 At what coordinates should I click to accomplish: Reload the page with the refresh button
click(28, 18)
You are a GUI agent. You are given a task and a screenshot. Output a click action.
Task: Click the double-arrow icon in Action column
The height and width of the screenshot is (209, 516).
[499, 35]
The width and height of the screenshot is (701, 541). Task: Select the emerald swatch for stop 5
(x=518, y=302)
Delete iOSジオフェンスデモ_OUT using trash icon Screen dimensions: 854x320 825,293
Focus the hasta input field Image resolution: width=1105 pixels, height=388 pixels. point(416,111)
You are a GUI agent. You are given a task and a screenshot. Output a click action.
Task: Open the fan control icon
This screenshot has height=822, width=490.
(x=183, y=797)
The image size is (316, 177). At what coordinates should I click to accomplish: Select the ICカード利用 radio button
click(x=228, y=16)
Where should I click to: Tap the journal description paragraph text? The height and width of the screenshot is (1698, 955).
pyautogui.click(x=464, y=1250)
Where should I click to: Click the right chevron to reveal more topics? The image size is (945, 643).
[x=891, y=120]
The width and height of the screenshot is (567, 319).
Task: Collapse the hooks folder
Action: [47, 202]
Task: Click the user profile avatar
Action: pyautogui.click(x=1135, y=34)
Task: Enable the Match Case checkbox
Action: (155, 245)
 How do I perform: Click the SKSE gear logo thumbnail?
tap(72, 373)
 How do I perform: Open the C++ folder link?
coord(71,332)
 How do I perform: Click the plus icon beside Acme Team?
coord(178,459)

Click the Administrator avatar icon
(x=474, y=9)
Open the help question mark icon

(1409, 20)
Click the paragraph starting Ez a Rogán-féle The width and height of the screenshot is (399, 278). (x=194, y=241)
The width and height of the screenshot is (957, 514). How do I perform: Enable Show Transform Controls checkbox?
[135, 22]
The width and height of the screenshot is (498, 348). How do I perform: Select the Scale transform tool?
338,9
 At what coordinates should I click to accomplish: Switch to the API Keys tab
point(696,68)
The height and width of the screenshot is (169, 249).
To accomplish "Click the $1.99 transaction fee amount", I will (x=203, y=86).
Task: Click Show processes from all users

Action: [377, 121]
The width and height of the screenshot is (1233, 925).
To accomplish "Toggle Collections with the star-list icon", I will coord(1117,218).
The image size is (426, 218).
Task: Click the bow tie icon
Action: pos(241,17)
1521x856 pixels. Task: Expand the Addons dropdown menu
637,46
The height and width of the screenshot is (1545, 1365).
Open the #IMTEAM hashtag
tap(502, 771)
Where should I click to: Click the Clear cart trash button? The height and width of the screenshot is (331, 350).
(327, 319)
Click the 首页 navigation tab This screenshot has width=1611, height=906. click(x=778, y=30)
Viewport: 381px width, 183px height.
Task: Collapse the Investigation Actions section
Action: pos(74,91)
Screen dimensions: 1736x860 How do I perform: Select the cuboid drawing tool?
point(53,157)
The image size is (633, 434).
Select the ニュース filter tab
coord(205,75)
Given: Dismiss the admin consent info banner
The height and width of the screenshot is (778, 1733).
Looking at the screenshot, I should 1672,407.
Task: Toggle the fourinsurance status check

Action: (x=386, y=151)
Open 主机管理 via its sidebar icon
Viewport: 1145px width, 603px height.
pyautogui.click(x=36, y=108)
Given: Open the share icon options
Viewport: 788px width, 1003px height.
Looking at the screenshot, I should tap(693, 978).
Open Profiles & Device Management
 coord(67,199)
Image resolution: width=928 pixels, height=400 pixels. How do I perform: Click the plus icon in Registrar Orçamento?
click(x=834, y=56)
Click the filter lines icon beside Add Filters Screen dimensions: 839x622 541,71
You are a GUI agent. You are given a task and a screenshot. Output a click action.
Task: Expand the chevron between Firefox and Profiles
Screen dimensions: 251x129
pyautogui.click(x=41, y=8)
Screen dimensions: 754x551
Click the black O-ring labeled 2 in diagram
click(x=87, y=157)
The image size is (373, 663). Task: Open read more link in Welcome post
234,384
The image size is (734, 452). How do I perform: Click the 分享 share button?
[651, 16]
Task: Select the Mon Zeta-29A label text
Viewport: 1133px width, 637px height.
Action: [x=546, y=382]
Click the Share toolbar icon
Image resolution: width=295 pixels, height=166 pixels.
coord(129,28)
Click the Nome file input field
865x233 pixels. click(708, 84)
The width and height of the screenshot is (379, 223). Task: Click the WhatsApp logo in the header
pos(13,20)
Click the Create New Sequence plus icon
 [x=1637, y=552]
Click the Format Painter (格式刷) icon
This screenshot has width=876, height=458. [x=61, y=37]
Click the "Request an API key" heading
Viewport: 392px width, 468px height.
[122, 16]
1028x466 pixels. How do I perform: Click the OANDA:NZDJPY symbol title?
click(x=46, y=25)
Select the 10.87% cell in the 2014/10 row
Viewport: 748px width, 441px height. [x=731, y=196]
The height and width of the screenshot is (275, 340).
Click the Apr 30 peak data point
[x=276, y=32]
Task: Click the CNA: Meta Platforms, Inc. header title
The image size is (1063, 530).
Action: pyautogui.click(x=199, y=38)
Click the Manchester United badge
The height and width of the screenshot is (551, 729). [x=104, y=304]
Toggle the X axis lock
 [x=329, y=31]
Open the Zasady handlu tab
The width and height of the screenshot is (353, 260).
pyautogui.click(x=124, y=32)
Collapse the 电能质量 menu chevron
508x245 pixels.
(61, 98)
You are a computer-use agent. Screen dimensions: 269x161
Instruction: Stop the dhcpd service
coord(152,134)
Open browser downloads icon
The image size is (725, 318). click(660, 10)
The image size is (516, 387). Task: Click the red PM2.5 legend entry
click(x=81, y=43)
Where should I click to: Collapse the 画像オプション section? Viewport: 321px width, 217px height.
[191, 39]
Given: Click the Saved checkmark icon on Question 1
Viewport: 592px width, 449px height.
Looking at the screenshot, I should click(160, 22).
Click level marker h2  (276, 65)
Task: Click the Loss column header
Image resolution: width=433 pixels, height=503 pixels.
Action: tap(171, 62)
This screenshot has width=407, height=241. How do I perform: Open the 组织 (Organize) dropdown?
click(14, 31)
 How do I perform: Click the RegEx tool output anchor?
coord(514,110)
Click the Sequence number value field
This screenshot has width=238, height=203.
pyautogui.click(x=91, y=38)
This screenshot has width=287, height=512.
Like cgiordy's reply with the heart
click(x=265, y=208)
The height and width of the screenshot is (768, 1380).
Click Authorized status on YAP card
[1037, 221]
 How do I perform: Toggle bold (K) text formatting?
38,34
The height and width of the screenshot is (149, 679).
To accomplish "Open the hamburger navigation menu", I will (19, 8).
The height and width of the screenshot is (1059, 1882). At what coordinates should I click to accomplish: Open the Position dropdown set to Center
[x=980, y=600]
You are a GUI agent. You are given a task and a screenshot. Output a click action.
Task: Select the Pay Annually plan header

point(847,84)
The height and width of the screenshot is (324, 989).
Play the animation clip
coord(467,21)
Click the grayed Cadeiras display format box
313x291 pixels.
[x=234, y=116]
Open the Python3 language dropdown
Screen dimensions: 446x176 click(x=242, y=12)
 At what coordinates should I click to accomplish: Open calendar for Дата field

=-=-=

[AIM OF THE TASK]
Repeat the data from its first line through the line with "tap(72, 373)", swapping "trash icon" for "bin icon" and leaving everything else the same.

[CORRECT ANSWER]
 At what coordinates should I click to accomplish: Reload the page with the refresh button
click(28, 18)
You are a GUI agent. You are given a task and a screenshot. Output a click action.
Task: Click the double-arrow icon in Action column
The height and width of the screenshot is (209, 516).
[499, 35]
The width and height of the screenshot is (701, 541). Task: Select the emerald swatch for stop 5
(x=518, y=302)
Delete iOSジオフェンスデモ_OUT using bin icon Screen dimensions: 854x320 825,293
Focus the hasta input field Image resolution: width=1105 pixels, height=388 pixels. point(416,111)
You are a GUI agent. You are given a task and a screenshot. Output a click action.
Task: Open the fan control icon
This screenshot has height=822, width=490.
(x=183, y=797)
The image size is (316, 177). At what coordinates should I click to accomplish: Select the ICカード利用 radio button
click(x=228, y=16)
Where should I click to: Tap the journal description paragraph text? The height and width of the screenshot is (1698, 955).
pyautogui.click(x=464, y=1250)
Where should I click to: Click the right chevron to reveal more topics? The image size is (945, 643).
[x=891, y=120]
The width and height of the screenshot is (567, 319).
Task: Collapse the hooks folder
Action: [47, 202]
Task: Click the user profile avatar
Action: pyautogui.click(x=1135, y=34)
Task: Enable the Match Case checkbox
Action: (155, 245)
 How do I perform: Click the SKSE gear logo thumbnail?
tap(72, 373)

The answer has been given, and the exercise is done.